Target pointing data:
>>>

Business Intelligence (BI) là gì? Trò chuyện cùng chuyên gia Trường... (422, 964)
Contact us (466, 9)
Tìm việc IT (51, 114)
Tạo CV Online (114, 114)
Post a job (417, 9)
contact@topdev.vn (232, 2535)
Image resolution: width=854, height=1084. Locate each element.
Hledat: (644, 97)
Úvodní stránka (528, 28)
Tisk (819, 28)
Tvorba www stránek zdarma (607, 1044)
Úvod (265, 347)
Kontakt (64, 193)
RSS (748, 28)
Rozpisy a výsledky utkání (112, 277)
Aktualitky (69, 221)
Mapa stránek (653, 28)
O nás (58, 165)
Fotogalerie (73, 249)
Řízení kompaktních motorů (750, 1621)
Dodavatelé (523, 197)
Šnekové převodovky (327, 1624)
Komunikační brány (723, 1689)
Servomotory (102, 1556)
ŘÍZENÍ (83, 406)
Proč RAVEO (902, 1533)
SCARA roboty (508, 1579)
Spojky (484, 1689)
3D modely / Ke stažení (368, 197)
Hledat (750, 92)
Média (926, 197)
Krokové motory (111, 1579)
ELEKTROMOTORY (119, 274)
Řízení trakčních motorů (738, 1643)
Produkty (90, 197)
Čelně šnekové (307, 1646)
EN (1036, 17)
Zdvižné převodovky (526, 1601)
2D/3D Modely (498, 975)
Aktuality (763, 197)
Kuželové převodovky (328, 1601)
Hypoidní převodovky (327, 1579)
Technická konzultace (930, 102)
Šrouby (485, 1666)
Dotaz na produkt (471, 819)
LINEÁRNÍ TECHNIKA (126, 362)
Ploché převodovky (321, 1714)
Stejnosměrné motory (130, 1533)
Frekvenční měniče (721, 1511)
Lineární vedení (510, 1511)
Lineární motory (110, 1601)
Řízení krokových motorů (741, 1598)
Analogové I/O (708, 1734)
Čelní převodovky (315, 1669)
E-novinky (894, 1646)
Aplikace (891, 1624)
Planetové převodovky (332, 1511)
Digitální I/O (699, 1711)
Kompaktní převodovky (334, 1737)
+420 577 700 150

<<<

**WORK INSTRUCTIONS**
Copy the entries word for word, starting with the line that contains "Analogové I/O (708, 1734)" and continuing through the last line of the entries.

**WRITTEN RESPONSE**
Analogové I/O (708, 1734)
Čelní převodovky (315, 1669)
E-novinky (894, 1646)
Aplikace (891, 1624)
Planetové převodovky (332, 1511)
Digitální I/O (699, 1711)
Kompaktní převodovky (334, 1737)
+420 577 700 150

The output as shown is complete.